Financial scandal: key figure in the “Panama Papers” case dies

Financial scandal
Key figure in Panama Papers case dies

Ramón Fonseca has died at the age of 71. photo

© Arnulfo Franco/AP

Ramón Fonseca and his business partner Jürgen Mossack are said to have helped celebrities from all over the world hide their assets in tax havens. The verdict in the case is imminent.

A few weeks before the expected verdict in the “Panama Papers” trial, one of the key figures in the Panamanian lawyer Ramón Fonseca dies in financial scandal. The National Bar Association of Panama announced this on Thursday. Fonseca, co-founder of the now-defunct law firm Mossack Fonseca, died in a Panama City hospital at the age of 71, local media reported. The public prosecutor’s office had demanded twelve years in prison for Fonseca and his former business partner, Jürgen Mossack, who is of German descent.

The verdict in the money laundering trial is expected by the beginning of June at the latest. The law firm Mossack Fonseca is said to have founded 215,000 shell companies in tax havens in which politicians, celebrities and athletes from all over the world concealed their assets. Eight years after the scandal broke, a total of 29 defendants appeared in court in Panama in April. Fonseca was unable to appear at the hearing in person because he had been taken to a clinic.

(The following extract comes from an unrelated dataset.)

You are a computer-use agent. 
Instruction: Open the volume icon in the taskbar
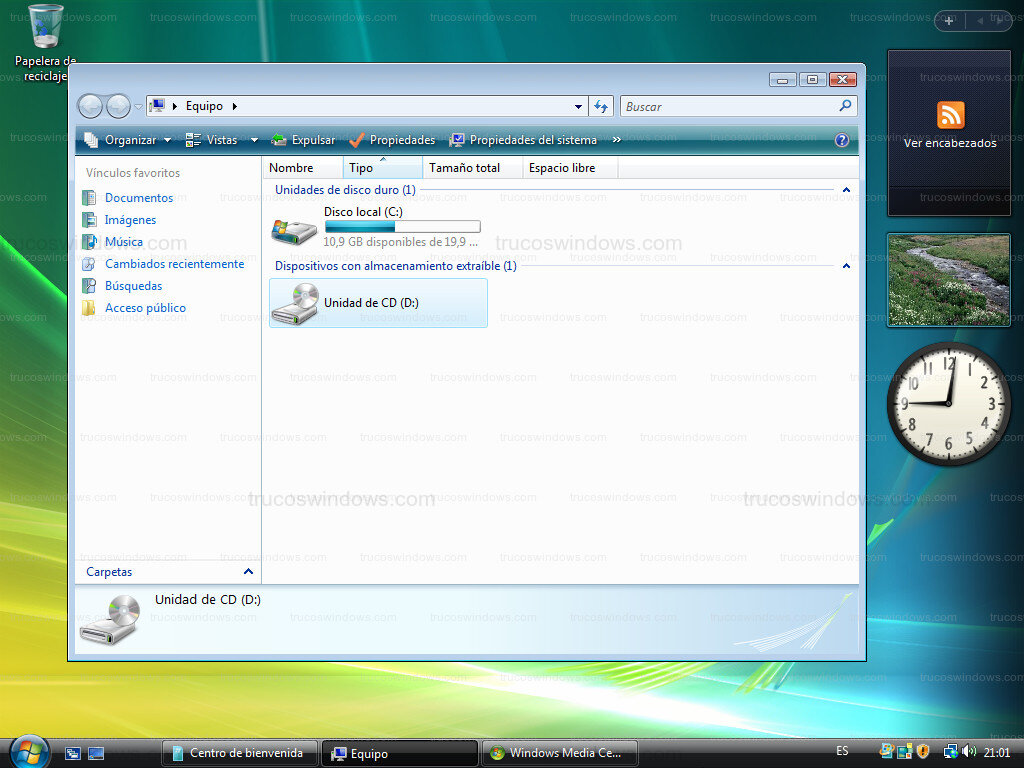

“A great person, lawyer, writer and politician. May he rest in peace,” wrote Panama’s ex-President Ricardo Martinelli, who ruled between 2009 and 2014, on the platform X. Fonseca was the victim of cruel persecution.

In the spring of 2016, the “Süddeutsche Zeitung” and other media outlets from the Network of Investigative Journalists (ICIJ) disclosed the business of the shell companies founded in Panama. As a result of a huge data leak, 11.5 million documents were leaked to the newspaper. Almost 400 reporters from more than 80 countries took part in the research.